At least 250,000 Roma are believed to have been killed, with 19,000 of the 23,000 sent to Auschwitz-Birkenau dying in a special section of the camp where Roma were held.
Many succumbed to typhus and smallpox epidemics but 2 August is remembered as the day when German Nazi forces marched old Roma men, women and children into the gas chambers as Soviet forces closed in.
On Monday, beside the barbed wire fence in a corner of the 175-hectare field that housed the Birkenau death camp, both Roma and political leaders talked of the need not to forget the Holocaust, or "Pharrajimos", of their people.

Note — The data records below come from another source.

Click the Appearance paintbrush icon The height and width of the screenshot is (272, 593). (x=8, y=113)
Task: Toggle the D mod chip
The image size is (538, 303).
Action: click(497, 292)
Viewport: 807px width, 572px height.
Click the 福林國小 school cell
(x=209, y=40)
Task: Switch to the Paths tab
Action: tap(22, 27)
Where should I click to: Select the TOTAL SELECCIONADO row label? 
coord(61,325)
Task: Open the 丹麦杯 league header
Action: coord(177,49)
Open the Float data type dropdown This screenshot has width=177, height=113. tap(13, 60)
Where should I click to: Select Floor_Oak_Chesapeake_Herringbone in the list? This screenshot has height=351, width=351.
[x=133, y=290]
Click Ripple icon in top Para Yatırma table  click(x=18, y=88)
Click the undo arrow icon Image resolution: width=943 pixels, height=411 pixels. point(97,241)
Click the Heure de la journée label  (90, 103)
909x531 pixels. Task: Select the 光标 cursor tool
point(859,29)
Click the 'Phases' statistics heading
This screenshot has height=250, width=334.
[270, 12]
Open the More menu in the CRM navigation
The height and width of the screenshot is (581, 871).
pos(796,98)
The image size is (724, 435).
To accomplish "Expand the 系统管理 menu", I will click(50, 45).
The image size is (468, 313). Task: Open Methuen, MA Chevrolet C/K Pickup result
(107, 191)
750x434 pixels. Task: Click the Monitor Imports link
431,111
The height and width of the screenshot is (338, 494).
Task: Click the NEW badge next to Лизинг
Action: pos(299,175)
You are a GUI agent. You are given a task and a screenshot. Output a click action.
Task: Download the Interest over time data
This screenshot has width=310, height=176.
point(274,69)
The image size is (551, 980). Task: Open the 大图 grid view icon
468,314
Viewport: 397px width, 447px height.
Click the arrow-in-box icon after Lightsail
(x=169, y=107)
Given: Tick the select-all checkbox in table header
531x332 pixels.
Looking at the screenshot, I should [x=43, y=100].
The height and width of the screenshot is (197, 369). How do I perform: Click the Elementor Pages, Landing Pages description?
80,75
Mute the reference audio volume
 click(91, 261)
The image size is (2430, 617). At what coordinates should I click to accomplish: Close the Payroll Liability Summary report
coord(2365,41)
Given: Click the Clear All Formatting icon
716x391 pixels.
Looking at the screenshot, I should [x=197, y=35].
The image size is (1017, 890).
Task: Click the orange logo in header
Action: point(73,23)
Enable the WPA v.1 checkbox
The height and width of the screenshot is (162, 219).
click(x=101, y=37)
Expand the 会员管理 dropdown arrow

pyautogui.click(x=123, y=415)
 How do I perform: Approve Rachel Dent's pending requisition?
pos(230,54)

"Auschwitz-Birkenau is a symbol of the genocide perpetrated on our people," Roman Kwiatkowski, chief Roma representative in Poland, said.
Auschwitz stands as the most notorious of the death camps
A German envoy to the ceremony, Environment Minister Juergen Trittin, said his country fully acknowledged its guilt towards the Roma and the Sinti, a related people.
"Like the Jews, the Sinti and Roma were brutally persecuted and systematically murdered with an inhuman determination," he said.
"This genocide is part of our history. As Germans, we carry the historic and the political responsibility."
The Nazis considered the Roma racially inferior and "anti-social".
Mr Kwiatkowski said his community feared the Roma deaths would be forgotten and he reminded listeners that present-day communities still faced discrimination.
The Nazis' crimes were, he said, "a warning to present and future generations".
Between six and eight million Roma now live in modern Europe, most of them in the east.
Apart from the ceremonies at the death camp, Roma in Hungary were planning to hold a silent vigil to mark the anniversary.